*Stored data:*
****

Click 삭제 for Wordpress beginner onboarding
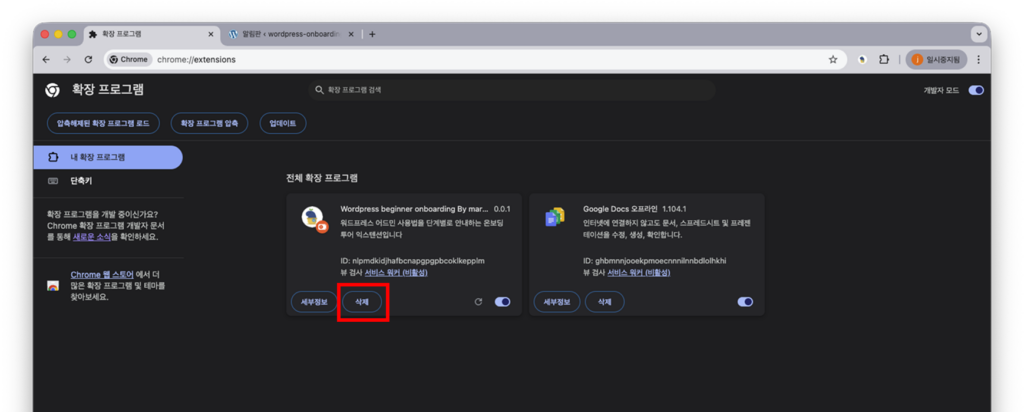Viewport: 1024px width, 412px height. click(x=362, y=301)
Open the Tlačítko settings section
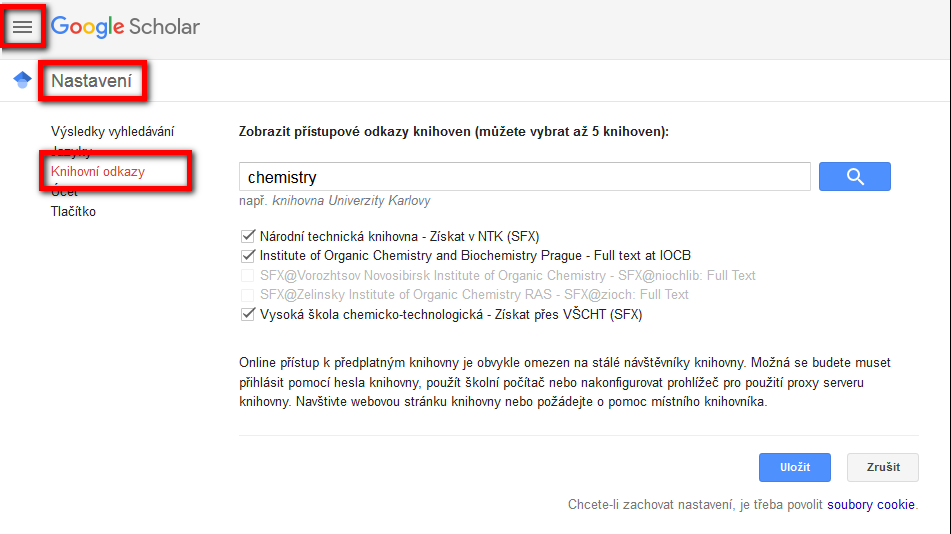This screenshot has height=534, width=951. [73, 212]
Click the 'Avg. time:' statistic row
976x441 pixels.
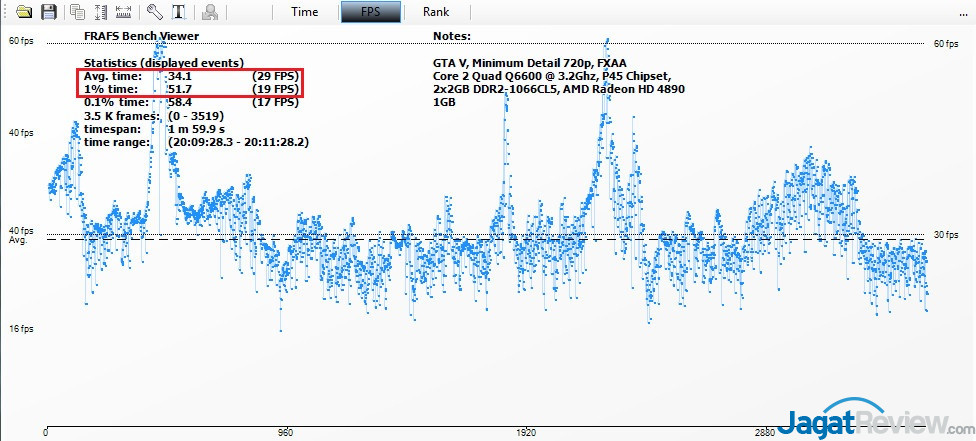click(190, 76)
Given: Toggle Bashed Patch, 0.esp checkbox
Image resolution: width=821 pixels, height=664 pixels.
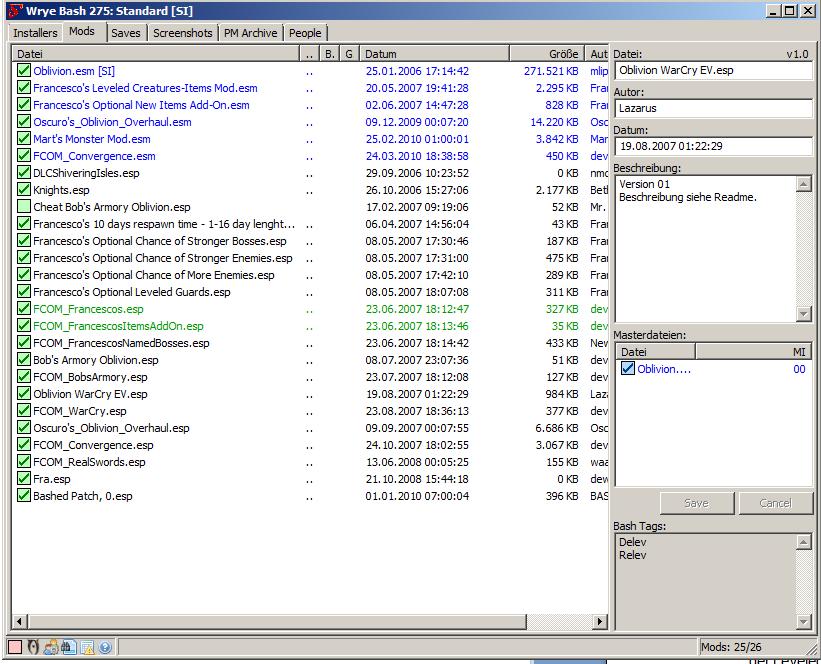Looking at the screenshot, I should tap(24, 496).
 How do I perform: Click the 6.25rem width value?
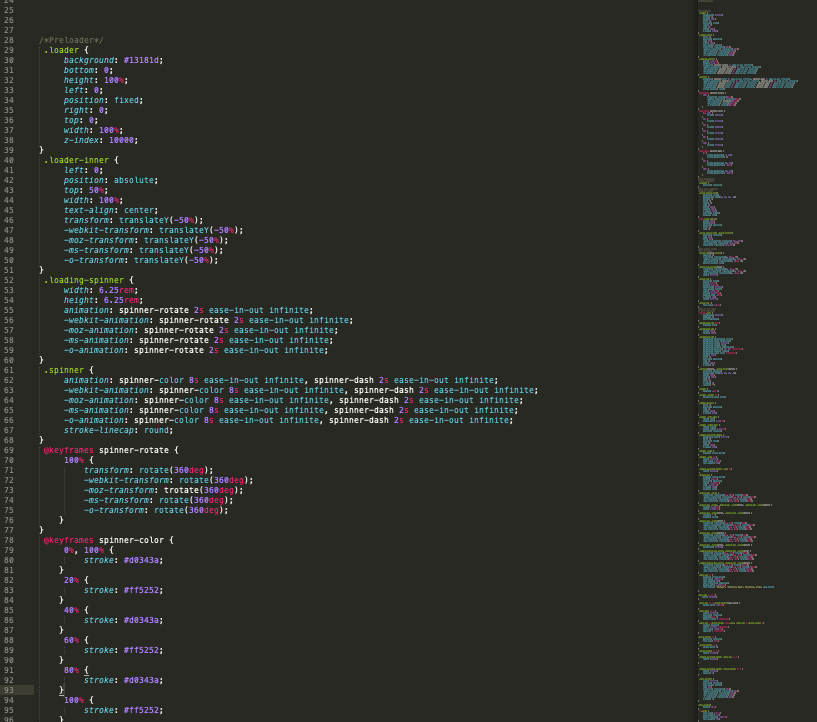[116, 290]
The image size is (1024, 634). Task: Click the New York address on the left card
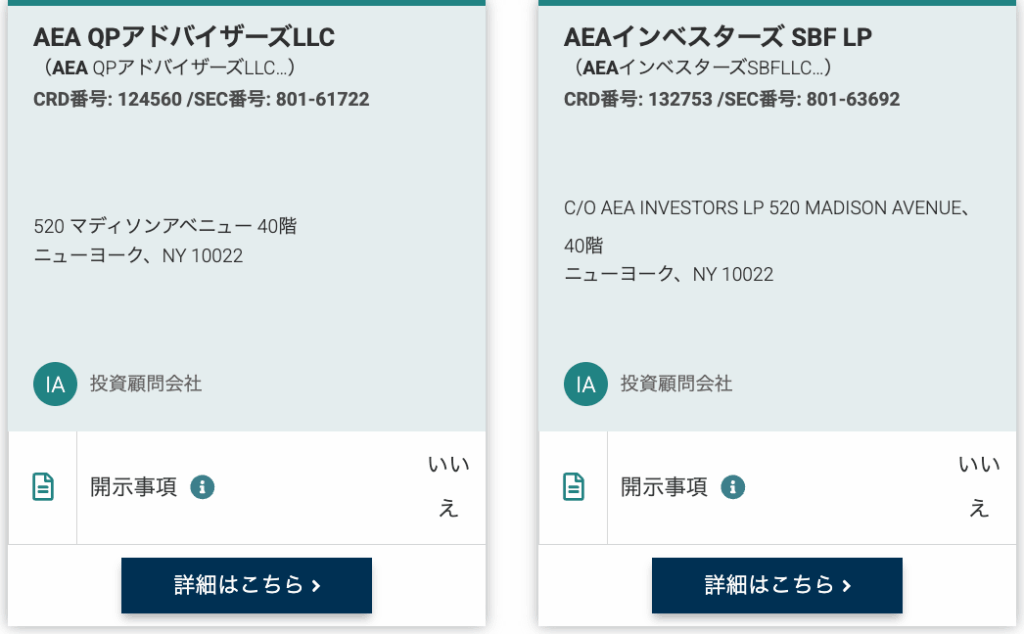tap(141, 255)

****

Each entry above must be duplicated precisely; none of the pictures may be included.

Click 삭제 for Wordpress beginner onboarding
Viewport: 1024px width, 412px height. click(x=362, y=301)
Open the Tlačítko settings section
This screenshot has height=534, width=951. [73, 212]
Click the 'Avg. time:' statistic row
976x441 pixels.
click(190, 76)
Given: Toggle Bashed Patch, 0.esp checkbox
Image resolution: width=821 pixels, height=664 pixels.
Looking at the screenshot, I should tap(24, 496).
 How do I perform: Click the 6.25rem width value?
[116, 290]
The image size is (1024, 634). Task: Click the New York address on the left card
tap(141, 255)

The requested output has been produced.